● Document segment
>>>>
Following two rulings concerning the issue of executive privilege respecting intragovernmental policy advice and recommendations,1 plaintiff moved for summary judgment and American Imports requested permission to file an amicus curiae brief on behalf of the Government. Thereafter, the Court was advised that the parties had entered into discussions concerning a stipulation, and consequently decision was reserved on the amicus curiae application. Subsequently in a reversal of its original position, the government on May 13, 1982 stipulated with plaintiff that the latter could file a new petition, which Commerce would consider, without regard to the issue of injury to the domestic industry. The new petition was filed with Commerce on May 18, 1982 and by a decision dated May 26, 1982, (published in the Federal Register on June 1, 1982 (47 FR 23798)) Commerce initiated a countervailing duty investigation into alleged subsidies on toy balloons and playballs from Mexico. Since the case had thus become moot, the parties filed a stipulation of dismissal with the Court on June 7, 1982.

In light of the stipulation of the parties and the mootness of the action, the motion of American Imports to file an amicus curiae brief was denied on June 16, 1982 and the Clerk was directed to enter an order of dismissal pursuant to Rule 41(a)(1). See National Latex, supra. Accordingly, this action was dismissed.

Presently before the Court are the following motions filed by American Imports on July 16, 1982: a motion to intervene as a defendant; a motion to alter or amend the order of June 16, 1982 dismissing this action, or in the alternative, for relief from that order; and a motion to stay the countervailing duty investigation initiated as a result of the stipulation entered into by National Latex and the Government. A motion to file an amicus curiae brief on behalf of American Imports has also been filed by Grupo, an exporter of polypropylene film from Mexico.

Opinion

I

Since Commerce has initiated the countervailing duty investigation for which plaintiff originally petitioned, plaintiffs cause of action for the dismissal of the original petition became moot and has ceased to exist. It is well settled that intervention contemplates *112the existence of a viable cause of action inasmuch as intervention is ancillary to the main cause of action. Black v. Central Motor Lines Inc., 500 F.2d 407, 408 (4th Cir. 1974). In view of the fact that the suit brought by National Latex has ceased to exist by virtue of the stipulation of the parties and dismissal by the Court on June 16, 1982, there no longer remains any pending action between the parties in which there can be intervention. Cf. Hofheimer v. McIntee, 179 F. 2d 789, 792 (7th Cir. 1950), cert. denied, Johnston v. McIntee, 340 U.S. 817 (1950) (“whenever a suit ceases to exist by virtue of dismissal by the court, there remains no longer any action in which there can be intervention”).
<<<<
● Source excerpt
>>>>
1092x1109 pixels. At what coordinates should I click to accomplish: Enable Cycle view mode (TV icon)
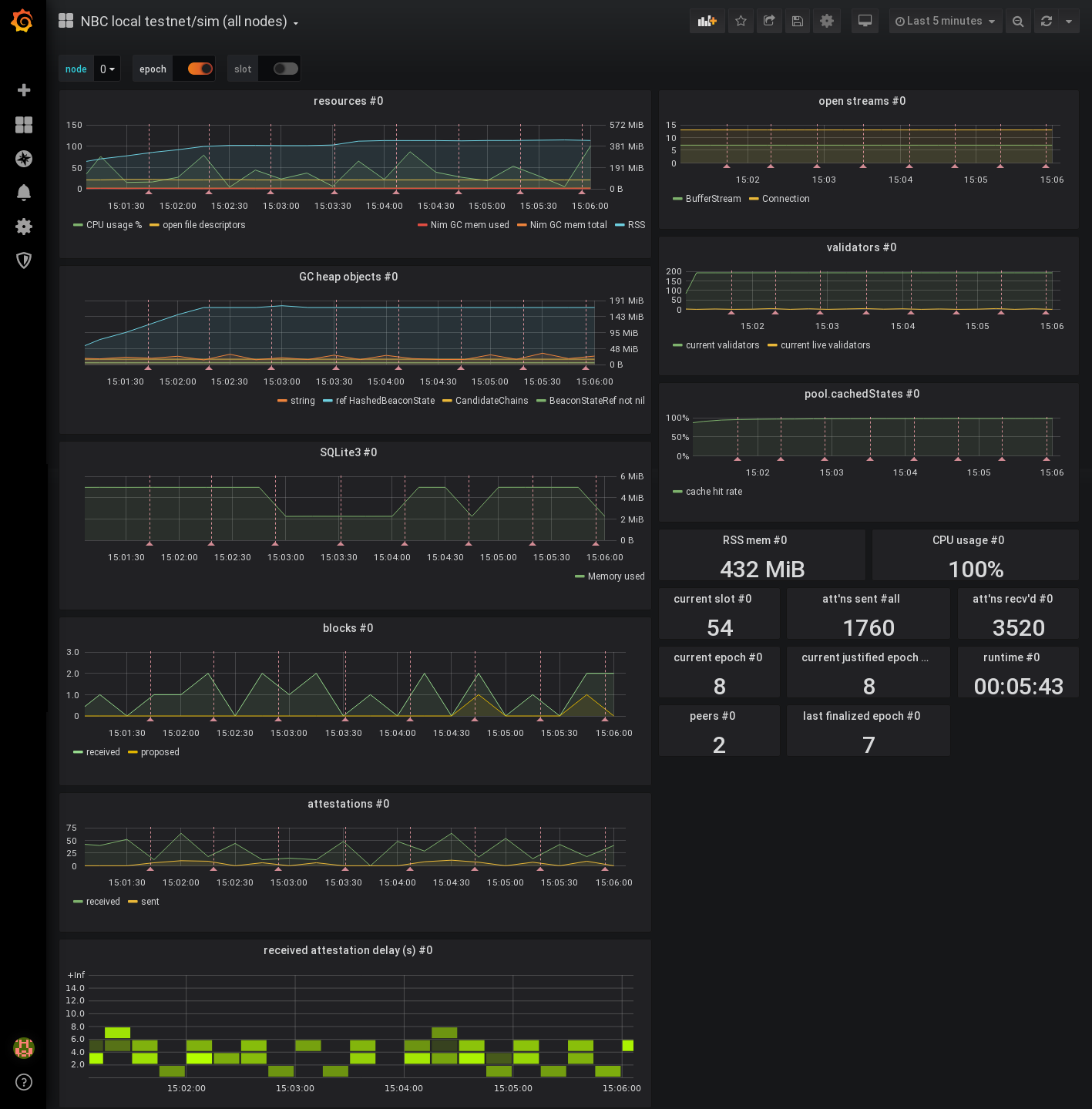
<<<<
● The task
Please continue the court opinion on the toy balloon countervailing duty case, picking up right after its final sentence. None of the material has any bearing on this.

● Reply
II

Moreover, were this dismissed action still pending, American Imports would have no right to intervene in the litigation because 28 U.S.C. § 2631(j)(l)(B) provides that “in a civil action under section 516A of the Tariff Act of 1930 only an interested party who was a party to the proceeding in connection with which the matter arose may intervene” (emphasis added). In the instant case, “the proceeding in connection with which the matter arose” for purposes of section 2631(j)(l)(B), ended with the dismissal of the petition by Commerce. Concededly, American Imports was not a party to the administrative proceeding. See 19 CFR § 355.7(i)(4).

By contrast, the presently pending administrative proceeding in which Commerce has determined to initiate a countervailing duty investigation of toy balloons and playballs from Mexico without regard to the question of injury to the domestic industry is a new proceeding that commenced when National Latex submitted the petition on May 18, 1982. In a word, this new proceeding is currently pending. American Imports, by becoming a party to the currently pending proceeding, cannot thereby bootstrap itself into the first proceeding, to which it was not a party, and which terminated on the dismissal of the original petition. Hence, American Imports’ argument that it should now be permitted to intervene because an investigation was initiated on June 1, 1982 is without merit.

III

Further, American Imports is attempting, in effect, to use intervention as a vehicle for immediately contesting Commerce’s determination to initiate a countervailing duty investigation. However, determinations by Commerce to initiate an investigation are not subject to immediate judicial review under 19 U.S.C. § 1516a.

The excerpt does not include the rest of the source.